Since Benno van den Berg's argument is cast in category theoretic language, here is a translation (and slight simplification) for the benefit of set theorists who may be unfamiliar with the terminology. First note that we may assume that the domains $C_i$ in the statement of WISC are all the same (see note at end). Then, since the collection of all surjections $C \to X$ forms a set, a simplified form of WISC is the following:

For every set $X$ there is a set $C$ such that for every surjection $q:Y \to X$ there is a map $s:C \to Y$ such that $q \circ s: C \to X$ is a surjection.

Assuming WISC holds at $\omega$, we show that there is an ordinal of uncountable cofinality; the argument easily generalizes to arbitrary $\kappa \gt \omega$. Let $C$ be as in the simplified form of WISC for $X = \omega$.

Let $\mathcal{W}$ be the set of all wellfounded subtrees of $C^{<\omega}$. Each $T$ has a rank $\mathrm{rk}(T) = \mathrm{rk}_T(\langle\rangle)$, where $\mathrm{rk}_T:T \to \mathrm{Ord}$ is defined by the recursive formula $$\mathrm{rk}_T(t) = \sup\lbrace \mathrm{rk}_T(t^\frown\langle x\rangle)+1 : x \in C \land t^\frown \langle x\rangle \in T \rbrace$$ for each $t \in T$. (Note that $\sup \varnothing = 0$ so the leaves of $T$ have rank $0$.) It is straightforward to check that $$\alpha = \lbrace\mathrm{rk}(T) : T \in \mathcal{W}\rbrace$$ is an initial ordinal. We claim that $\alpha$ is a limit ordinal of uncountable cofinality.

We cannot have $\alpha = 0$ since $\mathcal{W} \neq \varnothing$. We also cannot have $\alpha = \beta+1$ for if $\mathrm{rk}(T) = \beta$ then $$T' = \lbrace\langle\rangle\rbrace\cup\lbrace \langle x\rangle^\frown t : x \in C \land t \in T\rbrace$$ is an element of $\mathcal{W}$ with $\mathrm{rk}(T') = \beta + 1 = \alpha$. So $\alpha$ must be a limit ordinal.

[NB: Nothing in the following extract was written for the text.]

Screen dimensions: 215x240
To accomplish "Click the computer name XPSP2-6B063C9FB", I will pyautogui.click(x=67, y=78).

To see that $\alpha$ must have uncountable cofinality, suppose instead that $\alpha = \sup_{n \lt \omega} \alpha_n$ where $\langle \alpha_n \rangle_{n \lt \omega}$ is an increasing sequence of ordinals with $\alpha_0 = 0$. Define $q:\mathcal{W}\to\omega$ by $$q(T) = \max\lbrace n \in \omega : \mathrm{rk}(T) \geq \alpha_n \rbrace.$$ Since this is a surjection, there are a surjection $p:C \to \omega$ and a sequence $\langle T_x \rangle_{x \in C}$ of elements of $\mathcal{W}$ such that $$\alpha_{p(x)} \leq \mathrm{rk}(T_x) \lt \alpha_{p(x)+1}$$ for all $x \in C$. But then the tree $$T = \lbrace\langle\rangle\rbrace\cup\lbrace \langle x\rangle^\frown t : x \in C \land t \in T_x \rbrace$$ is an element of $\mathcal{W}$ with $\mathrm{rk}(T) = \alpha$.


Since this is not immediately obvious, here is a detailed explanation why the domains $C_i$ in the original statement of WISC can be assumed to be the same. The argument works in Set and any other well-pointed Boolean topos.

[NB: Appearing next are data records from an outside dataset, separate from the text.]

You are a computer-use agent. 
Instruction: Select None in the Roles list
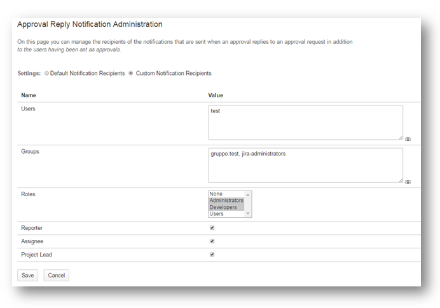click(x=226, y=194)
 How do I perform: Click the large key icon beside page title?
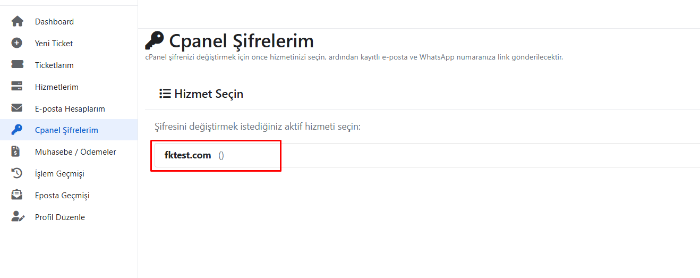coord(155,40)
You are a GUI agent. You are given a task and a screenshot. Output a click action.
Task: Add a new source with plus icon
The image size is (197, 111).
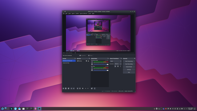point(78,88)
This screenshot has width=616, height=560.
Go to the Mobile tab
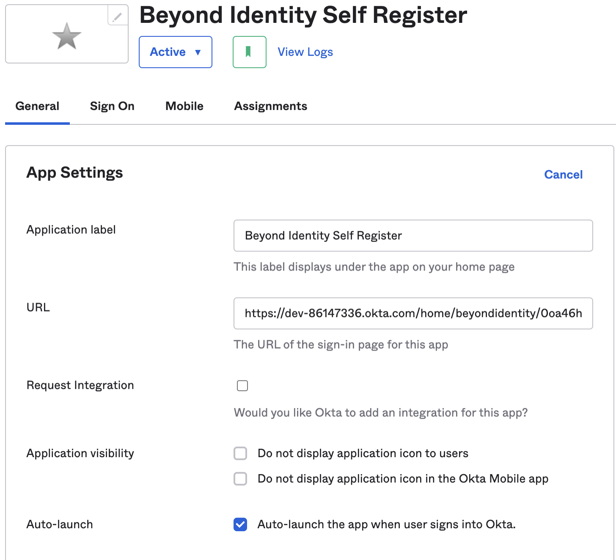coord(184,106)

We may assume $X \neq \varnothing$. Pick $x_0 \in X$ once and for all. Suppose $p_i:C_i \to X$, $i \in I$, is a set-indexed family of surjections as in the statement of WISC. Let $C = \bigcup_{i \in I} C_i$ and let $\bar{p}_i:C\to X$ be the extension of $p_i$ with $\bar{p}_i(a) = x_0$ for all $a \in C - C_i$. I claim that the surjections $\bar{p}_i:C\to X$, $i \in I$, are also as required for WISC.

Suppose $q:Y \to X$ is a surjection. By hypothesis there are an $i \in I$ and a map $s:C_i \to Y$ such that $q \circ s = p_i$. Extend $s:C_i \to Y$ to $\bar{s}:C \to Y$ by defining $\bar{s}(a) = y_0$ for all $a \in C - C_i$ where $y_0$ is an element of $q^{-1}(x_0)$. Then $q \circ \bar{s} = \bar{p}_i$, as required.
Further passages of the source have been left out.